Myopic, with very limited time horizon and knowledge of history and think that this will not even be a severe recession, let alone depression. This movie will keep playing all the way into the Greater Depression and then the gloom will set among America’s “I am an optimist.”

Jas

They are not dealing with the solvency issue.

Government can force all lending to be kept at less than 2%. They could also legally limit credit spreads at 2%.

But as long as government forces artificially low rates, investors will retreat and this implies even more government intervention.

sounds like the FED is doing a little selling of it's notes in order to provide this "unlimited liquidity"

Ciao
MS

They rang a bell already. We can all get back together in 3 to 5 years and throw another Virgin in the volcano...

Hysteresis rends the shorts to pieces.

Crisis will have subsided when real headlines stop reading like pieces in The Onion.

"Treasury to Invest in `Healthy' Banks, Kashkari Says", by Rebecca Christie and Robert Schmidt, Bloomberg, October 13, 2008.

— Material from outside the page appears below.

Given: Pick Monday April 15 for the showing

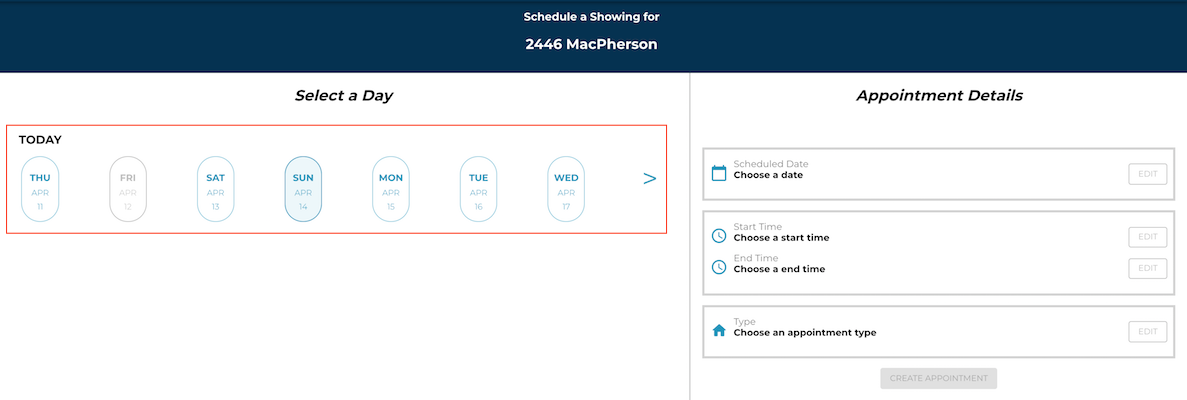Looking at the screenshot, I should (x=391, y=189).
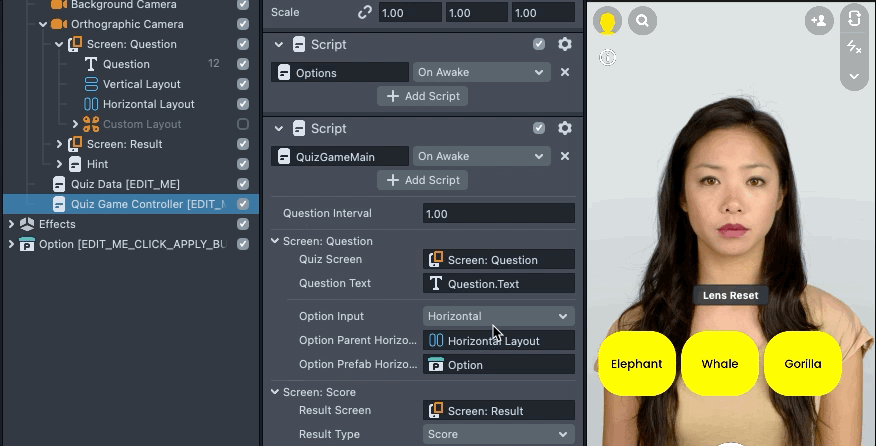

OT: Icelandic Shoppers Splurge as Currency Woes Reduce Food Imports

Icelandic Shoppers Splurge as Currency Woes Reduce Food Imports - Bloomberg.com 

Bonus, a nationwide chain, has stock at its warehouse for about two weeks. After that, the shelves will start emptying unless it can get access to foreign currency, the 22-year-old manager said, standing in a walk-in fridge filled with meat products, among the few goods on sale produced locally.

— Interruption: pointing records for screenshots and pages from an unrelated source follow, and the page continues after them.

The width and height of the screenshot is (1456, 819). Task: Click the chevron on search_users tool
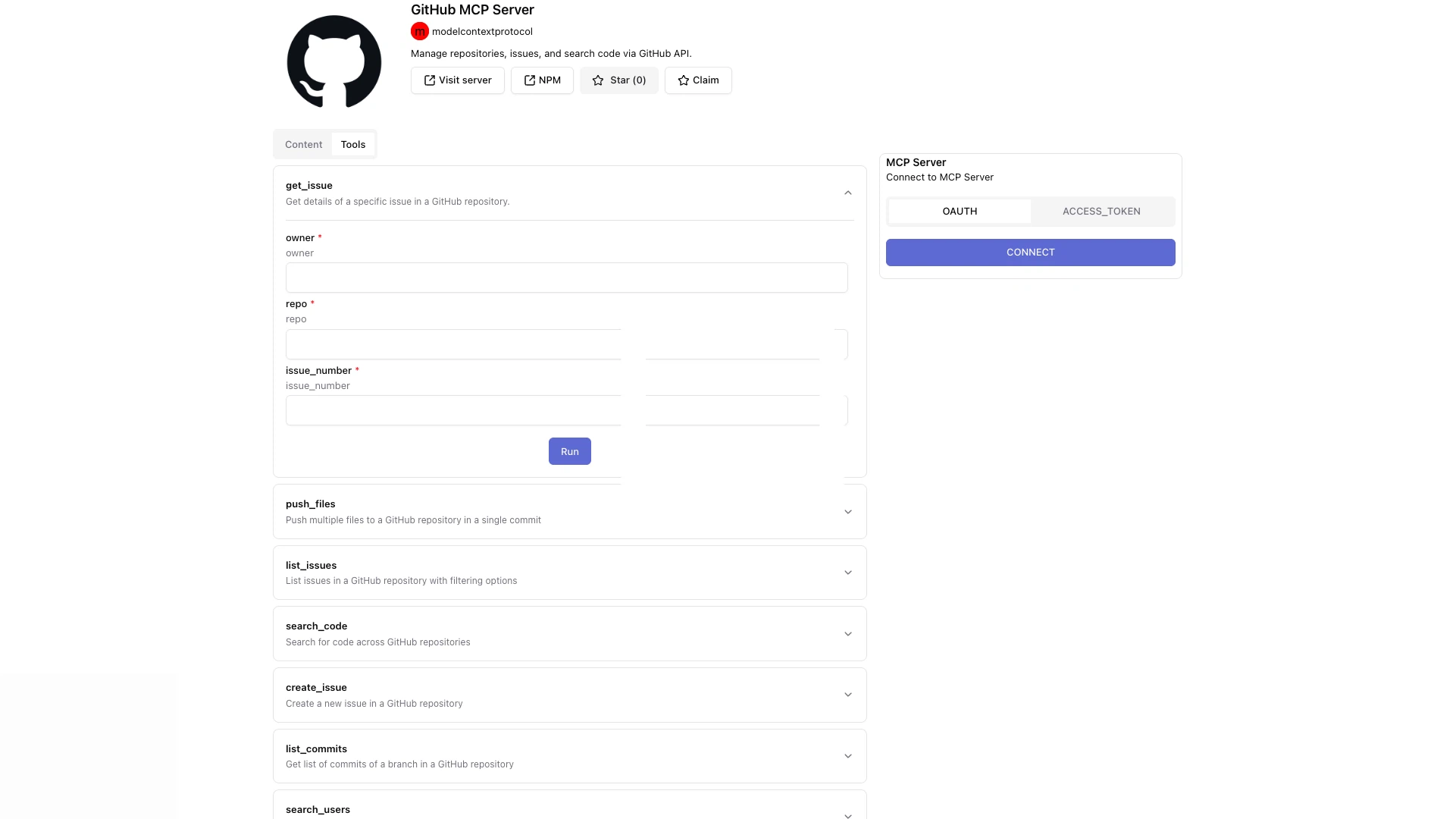847,816
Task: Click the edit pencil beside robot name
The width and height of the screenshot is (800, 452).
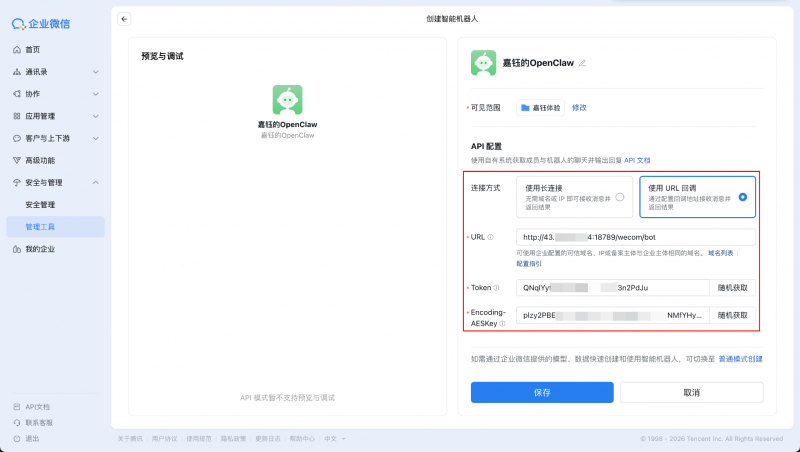Action: click(x=583, y=63)
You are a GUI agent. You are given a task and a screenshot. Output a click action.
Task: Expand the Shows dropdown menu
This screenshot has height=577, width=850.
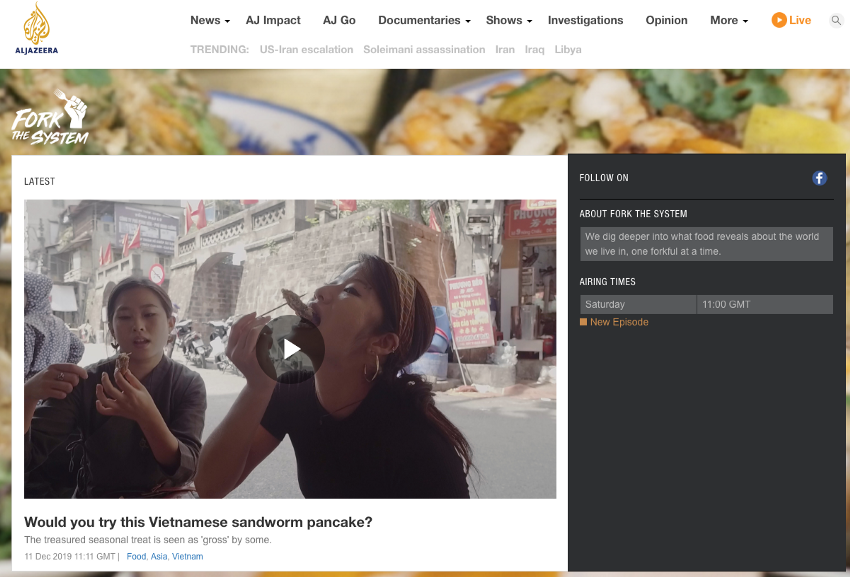[x=508, y=20]
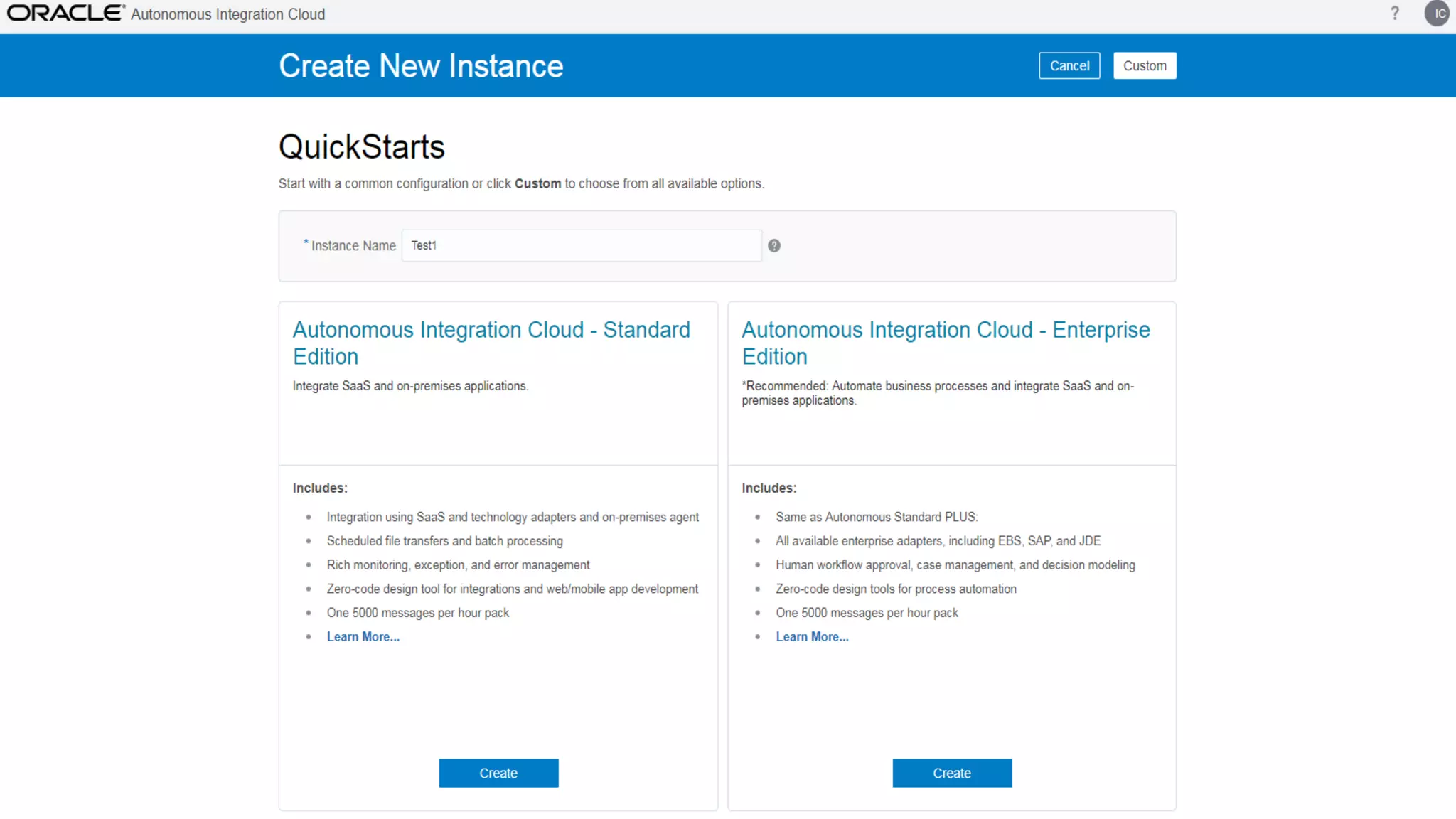Image resolution: width=1456 pixels, height=819 pixels.
Task: Click the Cancel button
Action: click(x=1069, y=65)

I am sure this is ot the only country to go down this road. Countries insuring everything when they do not have the money does not make for stability.

If you want to know about the market going forward, I would strongly suggest one look at the period of 2001-2002. The bottom won't come until next fall. My view is that the present crisis is like 9/11. The final shakeout, however, will come over the next year.

For the moment, the governments of the world have covered up the steaming pile of dogshit with more dog....er.. paper so that we won't notice, but the deep recession is still in front of us, not behind.

crispy& cole writes:
Cerberus Scared Shitless:

"Nardelli warns of industry collapse
Bob Nardelli, just 14 months into his tenure as CEO of Chrysler LLC, now fears the collapse of an "extremely fragile" auto industry amid the credit crisis and Wall Street meltdown. Nardelli said federal officials, preoccupied with trying to unfreeze credit, don't appreciate the importance of the auto industry."

I actually think that there is some truth to this claim. I'm no friend of the auto sector by any stretch of the imagination, but the idea that the world is myopically fixated on unplugging the credit freeze (which needs to be done of course) at the expense of future economic stimulus for the 'real economy', or actual job producing industries, is probably quite true. The governments around the world are spending untold amounts of money to prop up a rotting framework, and will have nothing left to actually stimulate job creation.

But I'm an Austrian, so out with the lot of them and good riddance to bad rubbish.

crispy& cole writes:
Cerberus Scared Shitless:

"Nardelli warns of industry collapse
Bob Nardelli, just 14 months into his tenure as CEO of Chrysler LLC, now fears the collapse of an "extremely fragile" auto industry amid the credit crisis and Wall Street meltdown. Nardelli said federal officials, preoccupied with trying to unfreeze credit, don't appreciate the importance of the auto industry."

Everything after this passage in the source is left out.